▸ Your instructions
Put the rows below into a JSON list of strings, one string per line, skipping any blank lines.

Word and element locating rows

[Start]

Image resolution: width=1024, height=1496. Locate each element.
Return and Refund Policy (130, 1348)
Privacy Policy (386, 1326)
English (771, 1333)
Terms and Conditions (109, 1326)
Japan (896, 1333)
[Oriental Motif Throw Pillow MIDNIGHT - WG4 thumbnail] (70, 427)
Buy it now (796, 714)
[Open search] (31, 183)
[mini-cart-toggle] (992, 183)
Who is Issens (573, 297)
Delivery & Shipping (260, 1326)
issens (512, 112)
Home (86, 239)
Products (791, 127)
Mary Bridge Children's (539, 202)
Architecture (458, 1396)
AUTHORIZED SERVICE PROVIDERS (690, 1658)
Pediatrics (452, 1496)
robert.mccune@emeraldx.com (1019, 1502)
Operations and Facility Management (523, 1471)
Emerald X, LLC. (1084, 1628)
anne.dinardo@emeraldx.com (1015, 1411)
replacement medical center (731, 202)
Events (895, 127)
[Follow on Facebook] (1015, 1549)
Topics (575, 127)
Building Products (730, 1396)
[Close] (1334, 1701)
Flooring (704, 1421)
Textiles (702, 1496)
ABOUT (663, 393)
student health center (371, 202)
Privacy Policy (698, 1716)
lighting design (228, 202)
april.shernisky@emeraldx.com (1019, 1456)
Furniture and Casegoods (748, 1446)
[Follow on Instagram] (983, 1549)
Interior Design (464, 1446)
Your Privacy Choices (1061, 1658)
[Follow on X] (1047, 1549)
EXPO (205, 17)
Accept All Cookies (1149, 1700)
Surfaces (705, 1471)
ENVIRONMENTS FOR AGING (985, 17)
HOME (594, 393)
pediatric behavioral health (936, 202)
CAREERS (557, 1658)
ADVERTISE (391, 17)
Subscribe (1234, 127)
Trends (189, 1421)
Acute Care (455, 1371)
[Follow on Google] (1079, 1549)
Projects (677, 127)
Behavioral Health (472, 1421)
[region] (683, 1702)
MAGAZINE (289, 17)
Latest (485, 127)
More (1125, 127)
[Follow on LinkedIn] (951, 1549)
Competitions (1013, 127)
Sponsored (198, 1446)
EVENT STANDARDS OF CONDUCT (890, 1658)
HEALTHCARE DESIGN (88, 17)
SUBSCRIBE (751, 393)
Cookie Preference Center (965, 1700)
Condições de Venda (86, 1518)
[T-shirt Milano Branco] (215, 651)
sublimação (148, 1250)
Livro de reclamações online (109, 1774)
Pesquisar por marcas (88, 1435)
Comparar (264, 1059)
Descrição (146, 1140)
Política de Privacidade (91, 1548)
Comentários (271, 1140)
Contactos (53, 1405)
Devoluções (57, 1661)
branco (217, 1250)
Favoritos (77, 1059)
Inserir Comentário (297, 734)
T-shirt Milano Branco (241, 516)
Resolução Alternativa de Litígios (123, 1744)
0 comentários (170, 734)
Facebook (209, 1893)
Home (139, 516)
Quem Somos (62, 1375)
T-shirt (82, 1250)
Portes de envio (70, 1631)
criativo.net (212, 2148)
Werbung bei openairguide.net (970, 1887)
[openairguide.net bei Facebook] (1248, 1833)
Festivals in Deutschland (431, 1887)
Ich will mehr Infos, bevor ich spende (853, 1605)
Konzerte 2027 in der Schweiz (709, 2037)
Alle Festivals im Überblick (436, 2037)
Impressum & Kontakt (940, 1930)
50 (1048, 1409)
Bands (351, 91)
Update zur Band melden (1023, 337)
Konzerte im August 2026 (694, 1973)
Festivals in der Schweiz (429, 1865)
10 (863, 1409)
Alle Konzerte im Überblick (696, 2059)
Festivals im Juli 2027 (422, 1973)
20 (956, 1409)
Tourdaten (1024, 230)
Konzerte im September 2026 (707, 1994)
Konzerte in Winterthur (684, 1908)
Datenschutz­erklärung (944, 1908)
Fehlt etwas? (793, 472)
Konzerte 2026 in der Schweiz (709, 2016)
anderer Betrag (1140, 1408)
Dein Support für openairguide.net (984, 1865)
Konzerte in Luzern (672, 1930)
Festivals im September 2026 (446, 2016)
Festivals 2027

[End]

▸ Correct result
[
  "Image resolution: width=1024, height=1496. Locate each element.",
  "Return and Refund Policy (130, 1348)",
  "Privacy Policy (386, 1326)",
  "English (771, 1333)",
  "Terms and Conditions (109, 1326)",
  "Japan (896, 1333)",
  "[Oriental Motif Throw Pillow MIDNIGHT - WG4 thumbnail] (70, 427)",
  "Buy it now (796, 714)",
  "[Open search] (31, 183)",
  "[mini-cart-toggle] (992, 183)",
  "Who is Issens (573, 297)",
  "Delivery & Shipping (260, 1326)",
  "issens (512, 112)",
  "Home (86, 239)",
  "Products (791, 127)",
  "Mary Bridge Children's (539, 202)",
  "Architecture (458, 1396)",
  "AUTHORIZED SERVICE PROVIDERS (690, 1658)",
  "Pediatrics (452, 1496)",
  "robert.mccune@emeraldx.com (1019, 1502)",
  "Operations and Facility Management (523, 1471)",
  "Emerald X, LLC. (1084, 1628)",
  "anne.dinardo@emeraldx.com (1015, 1411)",
  "replacement medical center (731, 202)",
  "Events (895, 127)",
  "[Follow on Facebook] (1015, 1549)",
  "Topics (575, 127)",
  "Building Products (730, 1396)",
  "[Close] (1334, 1701)",
  "Flooring (704, 1421)",
  "Textiles (702, 1496)",
  "ABOUT (663, 393)",
  "student health center (371, 202)",
  "Privacy Policy (698, 1716)",
  "lighting design (228, 202)",
  "april.shernisky@emeraldx.com (1019, 1456)",
  "Furniture and Casegoods (748, 1446)",
  "[Follow on Instagram] (983, 1549)",
  "Interior Design (464, 1446)",
  "Your Privacy Choices (1061, 1658)",
  "[Follow on X] (1047, 1549)",
  "EXPO (205, 17)",
  "Accept All Cookies (1149, 1700)",
  "Surfaces (705, 1471)",
  "ENVIRONMENTS FOR AGING (985, 17)",
  "HOME (594, 393)",
  "pediatric behavioral health (936, 202)",
  "CAREERS (557, 1658)",
  "ADVERTISE (391, 17)",
  "Subscribe (1234, 127)",
  "Trends (189, 1421)",
  "Acute Care (455, 1371)",
  "[Follow on Google] (1079, 1549)",
  "Projects (677, 127)",
  "Behavioral Health (472, 1421)",
  "[region] (683, 1702)",
  "MAGAZINE (289, 17)",
  "Latest (485, 127)",
  "More (1125, 127)",
  "[Follow on LinkedIn] (951, 1549)",
  "Competitions (1013, 127)",
  "Sponsored (198, 1446)",
  "EVENT STANDARDS OF CONDUCT (890, 1658)",
  "HEALTHCARE DESIGN (88, 17)",
  "SUBSCRIBE (751, 393)",
  "Cookie Preference Center (965, 1700)",
  "Condições de Venda (86, 1518)",
  "[T-shirt Milano Branco] (215, 651)",
  "sublimação (148, 1250)",
  "Livro de reclamações online (109, 1774)",
  "Pesquisar por marcas (88, 1435)",
  "Comparar (264, 1059)",
  "Descrição (146, 1140)",
  "Política de Privacidade (91, 1548)",
  "Comentários (271, 1140)",
  "Contactos (53, 1405)",
  "Devoluções (57, 1661)",
  "branco (217, 1250)",
  "Favoritos (77, 1059)",
  "Inserir Comentário (297, 734)",
  "T-shirt Milano Branco (241, 516)",
  "Resolução Alternativa de Litígios (123, 1744)",
  "0 comentários (170, 734)",
  "Facebook (209, 1893)",
  "Home (139, 516)",
  "Quem Somos (62, 1375)",
  "T-shirt (82, 1250)",
  "Portes de envio (70, 1631)",
  "criativo.net (212, 2148)",
  "Werbung bei openairguide.net (970, 1887)",
  "[openairguide.net bei Facebook] (1248, 1833)",
  "Festivals in Deutschland (431, 1887)",
  "Ich will mehr Infos, bevor ich spende (853, 1605)",
  "Konzerte 2027 in der Schweiz (709, 2037)",
  "Alle Festivals im Überblick (436, 2037)",
  "Impressum & Kontakt (940, 1930)",
  "50 (1048, 1409)",
  "Bands (351, 91)",
  "Update zur Band melden (1023, 337)",
  "Konzerte im August 2026 (694, 1973)",
  "Festivals in der Schweiz (429, 1865)",
  "10 (863, 1409)",
  "Alle Konzerte im Überblick (696, 2059)",
  "Festivals im Juli 2027 (422, 1973)",
  "20 (956, 1409)",
  "Tourdaten (1024, 230)",
  "Konzerte im September 2026 (707, 1994)",
  "Konzerte in Winterthur (684, 1908)",
  "Datenschutz­erklärung (944, 1908)",
  "Fehlt etwas? (793, 472)",
  "Konzerte 2026 in der Schweiz (709, 2016)",
  "anderer Betrag (1140, 1408)",
  "Dein Support für openairguide.net (984, 1865)",
  "Konzerte in Luzern (672, 1930)",
  "Festivals im September 2026 (446, 2016)",
  "Festivals 2027"
]